As it can be said of the regenerate man that he is his own truth and his own good, so it can be said of the Lord as Man, that He is truth itself or Divine truth, and good itself or Divine good. All this makes evident the truth that the Lord in relation to His Human in the world was Divine truth, that is the Word; and that everything that He then said was Divine truth, which is the Word; and that since the time when he went to the Father, that is, became one with the Father, the Divine truth going forth from Him is the Spirit of truth, which goes out and goes forth from Him, and at the same time from the Father in Him. (A.E., n. 1071.)

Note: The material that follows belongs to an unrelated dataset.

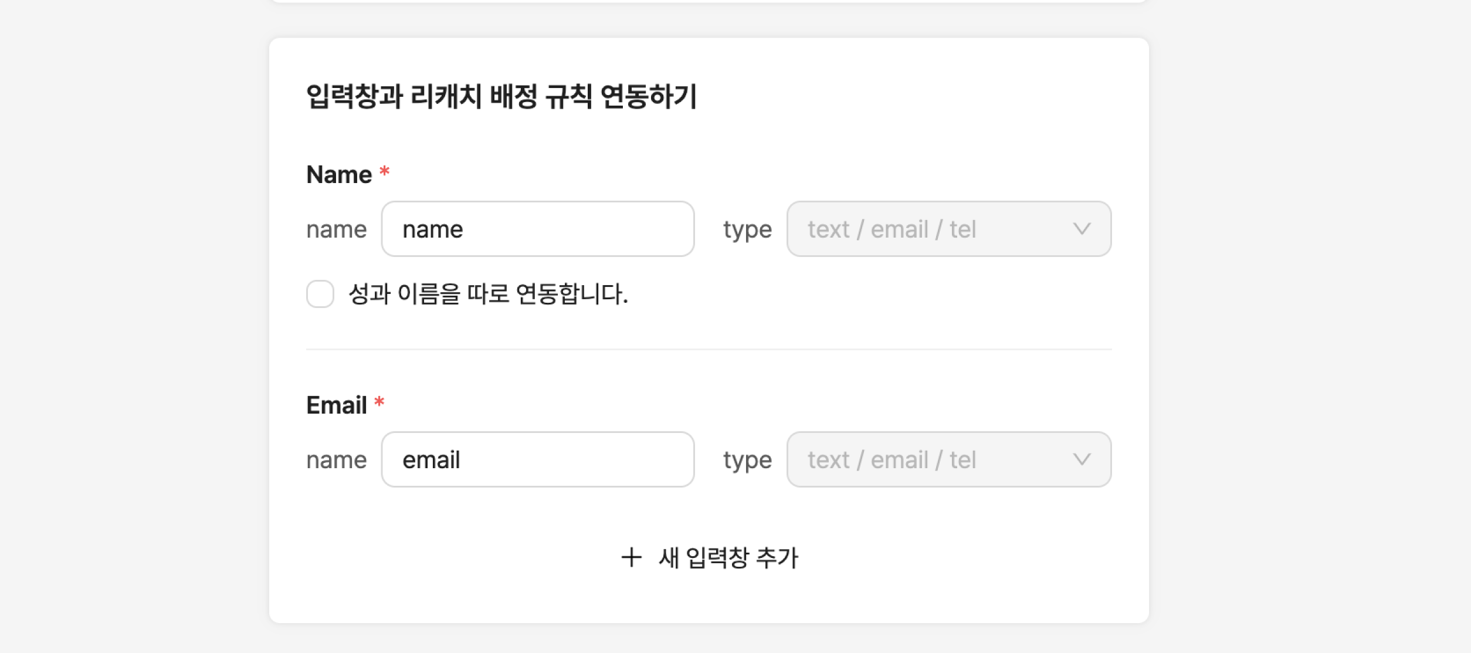Enable separate first and last name checkbox
1471x653 pixels.
[320, 294]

III. The Lord's Words Spirit and Life
That the Word is holy and Divine from inmosts to outermosts is not evident to the man who leads himself, but is evident to the man whom the Lord leads. For the man who leads himself sees only the external of the Word, and forms his opinion of it from its style; but the man whom the Lord leads forms his opinion of the external of the Word from the holiness that is in it.

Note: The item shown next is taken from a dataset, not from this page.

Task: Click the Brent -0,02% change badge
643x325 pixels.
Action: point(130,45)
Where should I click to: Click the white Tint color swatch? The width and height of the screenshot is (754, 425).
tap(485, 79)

The Word is like a garden, that may be called a heavenly paradise, in which are delicacies and charms of every kind, delicacies from the fruits, and charms from the flowers; and in the middle of it trees of life, and near them fountains of living water, and round about trees of the forest, and near them rivers. The man who leads himself forms his opinion of that paradise, which is the Word, from its circumference, where the trees of the forest are; but the man whom the Lord leads forms his opinion of it from the middle of it, where the trees of life are. The man whom the Lord leads is actually in the middle of it, and looks to the Lord; but the man who leads himself actually sits down at the circumference, and looks away from it to the world.
Again, the Word is like fruit within which there is a nutritious pulp, and in the middle of it seed vessels, in which inmostly is a living germ that germinates in good soil. Again, the Word is also like a most beautiful infant, about which, except the face, there are wrappings upon wrappings; the infant itself is in the inmost heaven, the wrappings are in the lower heavens, and the general covering of the wrappings is on the earth. As the Word is such it is holy and Divine from inmosts to outermosts. (A.E., n. 1072.)
The Word is such because in its origin it is the Divine itself that goes forth from the Lord, and is called Divine truth; and when this descended to men in the world it passed through the heavens in their order according to their degrees, which are three; and in each heaven it was recorded in accommodation to the wisdom and intelligence of the angels there. Finally it was brought down from the Lord through the heavens to men, and there it was recorded and made known in adaptation to man's understanding and apprehension. This, therefore, is the sense of its letter, and in this lies Divine truth such as it is in the three heavens, stored up in distinct order.
From this it is clear that the entire wisdom of the angels in the three heavens has been imparted by the Lord to our Word, and in its inmost there is the wisdom of the angels of the third heaven, which is incomprehensible and ineffable to man, because full of mysteries and treasures of Divine verities. These lie stored up in each particular and in all the particulars of our Word. And as Divine truth is the Lord in the heavens, so the Lord Himself is present, and may be said to dwell in all the particulars and each particular of His Word, as He does in His heavens; and in the same way as He has said of the ark of the covenant, in which were deposited only the Ten Commandments written on the two tables, the first-fruits of the Word, for He said that He would speak there with Moses and Aaron, that He would be present there, that He would dwell there, and that it was His holy of holies, and His dwelling place as in heaven. (A.E., n., 1073.)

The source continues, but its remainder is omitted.